--- Data in this exercise Enclosed Below ---
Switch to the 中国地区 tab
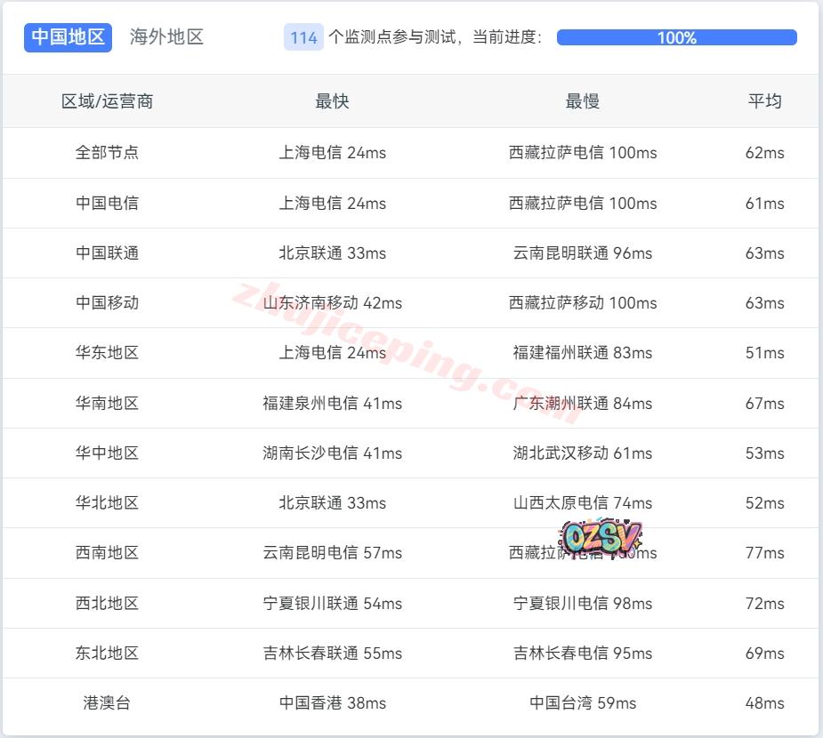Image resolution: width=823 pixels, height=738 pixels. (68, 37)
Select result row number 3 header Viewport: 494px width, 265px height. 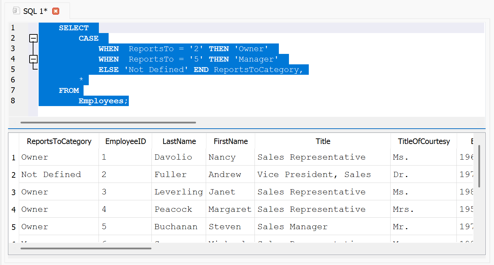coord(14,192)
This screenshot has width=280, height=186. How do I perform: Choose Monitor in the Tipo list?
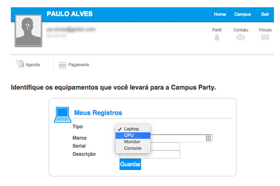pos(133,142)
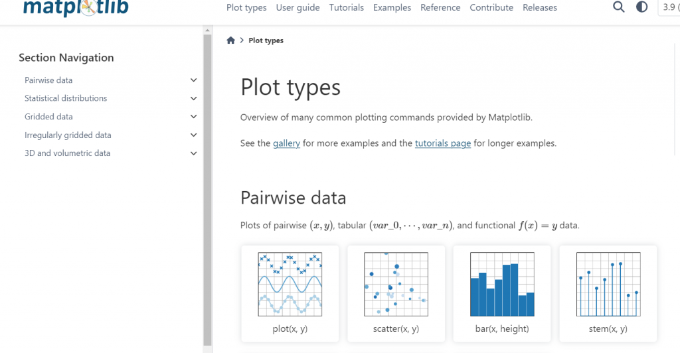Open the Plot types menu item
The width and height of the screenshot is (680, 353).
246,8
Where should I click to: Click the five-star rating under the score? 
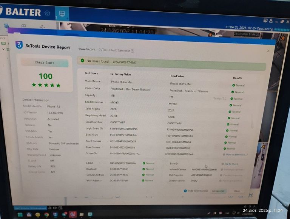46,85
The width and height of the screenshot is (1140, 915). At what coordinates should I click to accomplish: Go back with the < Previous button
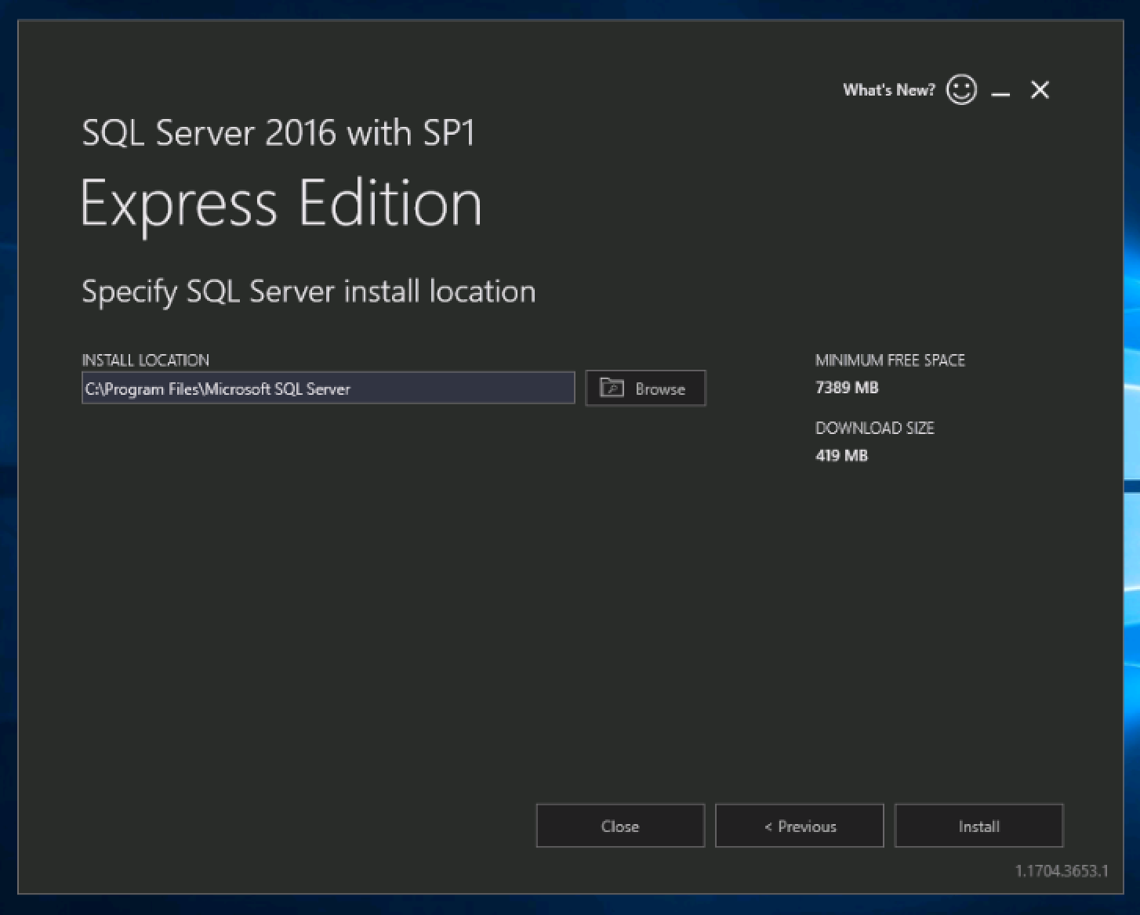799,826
--- End of Enclosed Data in this exercise ---
** What you need to do **
After locating the line that contains "Where should I", output it and all later lines through the end of the material exactly, leaving out pictures.

** Task response **
Where should I click to: Click the five-star rating under the score? 
46,85
The width and height of the screenshot is (1140, 915). At what coordinates should I click to accomplish: Go back with the < Previous button
799,826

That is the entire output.